Merawat Kebinekaan Bangsa Melalu Literasi Digital

      Jumlah pengguna internet diberbagai negara terus bertambah, tak terkecuali di Indonesia. Pengguna internet di Indonesia termasuk sepuluh besar di dunia, dari segi jumlah pengguna maupun rata- rata lama menggunakan internet dalam sehari.

      Berdasarkan riset platfrom manajemen media sosial HootSulte dan agensi marketing sosial We Are Social bertanjuk "Global Digital Reports 2020", dikutip oleh kumpuran, menyebut bahwa jumlah pengguna internet di Indonesia mencapai 175.4 juta orang atau sekitar 64% dari jumlah penduduk Indonesia. Sementara, jumlah pengguna media sosial sebanyak 160 juta orang atau setara dengan 59% jumlah penduduk Indonesia.

      Menurut data riset, rata- rata pengguna internet di Indonesia berselancar di dunia maya selama 7 jam 59 menit dalam sehari berkisar 6 jam 43 menit.

      Dari data di atas, bayangkan dunia maya menjadi dunia baru yang di gandrungi masyarakat Indonesia. Melalui dunia maya, orang bisa berkomunikasi dan berinteraksi dengan siapapun.

      Masalahnya, ketika konten informasi tersebar di dunia maya bermuatan negatif.

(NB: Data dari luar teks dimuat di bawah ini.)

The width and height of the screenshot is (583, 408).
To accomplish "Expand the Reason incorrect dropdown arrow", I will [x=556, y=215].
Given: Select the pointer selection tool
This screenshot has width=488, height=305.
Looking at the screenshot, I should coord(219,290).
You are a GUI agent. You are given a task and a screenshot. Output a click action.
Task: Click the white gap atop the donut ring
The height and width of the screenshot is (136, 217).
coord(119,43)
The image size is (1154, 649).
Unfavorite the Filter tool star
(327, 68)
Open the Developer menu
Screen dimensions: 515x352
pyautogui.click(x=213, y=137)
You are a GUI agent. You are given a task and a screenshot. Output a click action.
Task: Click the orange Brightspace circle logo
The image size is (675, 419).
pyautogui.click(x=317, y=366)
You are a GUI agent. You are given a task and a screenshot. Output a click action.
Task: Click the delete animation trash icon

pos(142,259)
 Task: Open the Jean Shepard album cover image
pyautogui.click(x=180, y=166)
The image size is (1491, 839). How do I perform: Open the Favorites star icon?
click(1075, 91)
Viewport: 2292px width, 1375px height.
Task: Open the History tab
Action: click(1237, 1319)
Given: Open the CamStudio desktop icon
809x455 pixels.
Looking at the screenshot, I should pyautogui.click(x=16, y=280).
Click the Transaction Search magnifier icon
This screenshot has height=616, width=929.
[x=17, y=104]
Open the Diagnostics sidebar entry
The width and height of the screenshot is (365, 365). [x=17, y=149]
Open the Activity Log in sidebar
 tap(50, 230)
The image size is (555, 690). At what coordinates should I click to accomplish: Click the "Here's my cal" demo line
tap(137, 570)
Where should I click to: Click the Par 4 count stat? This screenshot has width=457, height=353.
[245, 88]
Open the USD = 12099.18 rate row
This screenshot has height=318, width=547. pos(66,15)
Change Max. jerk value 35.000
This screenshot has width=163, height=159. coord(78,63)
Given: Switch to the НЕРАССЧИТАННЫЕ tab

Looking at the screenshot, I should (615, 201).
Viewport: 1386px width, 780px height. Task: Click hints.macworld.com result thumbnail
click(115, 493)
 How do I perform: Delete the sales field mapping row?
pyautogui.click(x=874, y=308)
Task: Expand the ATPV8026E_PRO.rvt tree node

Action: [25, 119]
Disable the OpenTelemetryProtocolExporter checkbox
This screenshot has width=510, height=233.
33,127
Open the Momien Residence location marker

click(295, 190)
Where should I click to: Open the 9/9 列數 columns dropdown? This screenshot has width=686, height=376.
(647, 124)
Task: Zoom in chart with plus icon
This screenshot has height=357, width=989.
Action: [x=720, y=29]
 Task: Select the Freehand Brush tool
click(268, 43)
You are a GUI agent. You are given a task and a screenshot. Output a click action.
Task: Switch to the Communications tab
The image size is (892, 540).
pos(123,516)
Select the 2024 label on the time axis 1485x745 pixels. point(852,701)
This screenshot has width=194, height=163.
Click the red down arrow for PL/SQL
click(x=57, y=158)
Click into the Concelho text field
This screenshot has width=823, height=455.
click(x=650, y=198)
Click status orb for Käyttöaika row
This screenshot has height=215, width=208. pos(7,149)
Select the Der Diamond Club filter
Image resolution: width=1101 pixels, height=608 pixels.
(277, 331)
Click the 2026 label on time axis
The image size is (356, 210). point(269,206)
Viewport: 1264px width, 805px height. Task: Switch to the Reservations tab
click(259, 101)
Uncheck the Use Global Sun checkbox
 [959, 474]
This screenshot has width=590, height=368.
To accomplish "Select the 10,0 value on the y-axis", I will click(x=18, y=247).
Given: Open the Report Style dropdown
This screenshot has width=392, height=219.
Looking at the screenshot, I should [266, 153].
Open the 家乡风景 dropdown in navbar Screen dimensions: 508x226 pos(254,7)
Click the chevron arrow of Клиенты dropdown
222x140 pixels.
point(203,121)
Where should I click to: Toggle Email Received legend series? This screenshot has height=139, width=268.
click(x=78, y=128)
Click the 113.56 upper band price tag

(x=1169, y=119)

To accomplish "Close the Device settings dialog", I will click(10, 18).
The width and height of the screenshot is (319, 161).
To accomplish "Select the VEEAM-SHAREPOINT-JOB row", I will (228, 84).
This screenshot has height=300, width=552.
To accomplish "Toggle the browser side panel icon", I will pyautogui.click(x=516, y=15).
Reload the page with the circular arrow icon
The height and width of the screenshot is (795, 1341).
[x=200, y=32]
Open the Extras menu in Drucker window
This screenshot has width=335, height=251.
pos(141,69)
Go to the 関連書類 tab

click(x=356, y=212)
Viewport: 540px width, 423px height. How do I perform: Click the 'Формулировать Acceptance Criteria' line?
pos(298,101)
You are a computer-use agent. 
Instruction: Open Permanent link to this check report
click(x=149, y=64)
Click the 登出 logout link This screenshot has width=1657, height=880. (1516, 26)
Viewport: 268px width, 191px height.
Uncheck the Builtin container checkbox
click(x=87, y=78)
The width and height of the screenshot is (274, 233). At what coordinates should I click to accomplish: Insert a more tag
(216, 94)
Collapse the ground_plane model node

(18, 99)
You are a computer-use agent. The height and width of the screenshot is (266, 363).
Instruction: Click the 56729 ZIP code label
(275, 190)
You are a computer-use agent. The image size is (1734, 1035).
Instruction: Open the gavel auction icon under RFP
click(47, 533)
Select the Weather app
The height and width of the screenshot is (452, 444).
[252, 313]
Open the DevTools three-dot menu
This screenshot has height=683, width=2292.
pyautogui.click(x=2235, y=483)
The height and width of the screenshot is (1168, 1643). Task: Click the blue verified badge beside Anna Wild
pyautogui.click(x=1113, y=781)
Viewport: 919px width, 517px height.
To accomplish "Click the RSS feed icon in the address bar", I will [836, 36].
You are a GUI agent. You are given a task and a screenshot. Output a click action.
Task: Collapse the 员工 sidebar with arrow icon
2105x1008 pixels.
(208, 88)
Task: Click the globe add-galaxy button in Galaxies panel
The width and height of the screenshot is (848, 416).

Misalnya, ujaran kebencian, informasi bohong untuk memfitnah, dan konten negatif lainnya. Maka, hal ini sangat berbahaya dan mengancam kerukunan dalam kebinekaan.

      Karena itulah, penting sekali memberikan literasi digital bagi masyarakat Indonesia, terutama generasi milenial sebagai digital native (generasi ketika lahir, teknologi informasi sudah mengitarinya).

      Menurut David Bawden, dalam Information and digital literacies; a review of concepts, literasi digital meliputi beberapa aspek, yaitu sebagai berikut:

1. Kemampuan membangun informasi dari            berbagai sumber terpercaya.

2. Kemampuan menyajikan dan memahami            informasi dengan verifikasi validitas dan              kelengkapan surber dari internet. 

3. Kemampuan membaca dan memahami                materi informasi yang ridak berurutan (non        sequential) dan dinamis.

4. Kemampuan menghubungkan informasi              dalam media konvensional (koran) dengan          media berjaringan (internet).

5. Kemampuan melakukan saringan terhadap        informasi yang diperoleh.

6. Kemampuan mengomunikasi dan                          memublikasikan informasi.

      Pendidikan literasi digital bisa dilakukan dua pendekatan, yaitu pendekatan formal di sekolah dan pendekatan non formal di masyarakat. Pendekatan pendidikan formal bisa dilakukan dengan cara menjadikan teknologi informasi inhern dalam proses pembelajaran. Misalnya, dalam pembelajaran Bahasa Indonesia, terdapat kompetensi membaca, menyimak, menulis, dan berkomunikasi.

      Proses pembelajaran membaca, menyimak, menulis, dan berkomunikasi dilakukan melalui media informasi digital, seperti blog, website, dan media sosial. Kalian bisa membaca berita dari berbagai sumber internet, lalu menganalisis dan membedakan antara berita bohong dan berita valid.

      Berita bohong bisa diidentifikasi dari beberapa ciri berikut ini:

1. Judul umumnya provokatif.

2. Nama dan situs media tidak jelas.

3. Nama penulis berita tidak ada.

4. Foto hasil editan.

      Pendekan non formal dilakukan melalui kegiatan- kegiatan di masyarakat, seperti kegiatan keagaman, karang taruna, dan lainnya. Sebagai bagian dari masyarakat, kalian bisa turut berpartisipasi mengedukasi masyarakat agar melek literasi digital. Pengetahuan yang diperoleh di sekolah, kalian bisa aktualisasikan di masyarakat.

      Dengan memiliki kemampuan literasi digital, masyarakat menjadi mampu memilah dan memilih informasi dari dunia maya yang bermanfaat dan produktif untuk mereka. Masyarakat bisa berpartisipasi dalam kehidupan dengan menyampaikan opini secara bijak.

      Dengan demikian, kalian telah memberikan sumbangan nyata untuk mewujudkan masyarakat Indonesia yang melek literasi digital. Berarti kalian telah berperan serta dalam upaya merawat kebinekaan bangsa melalui literasi digital.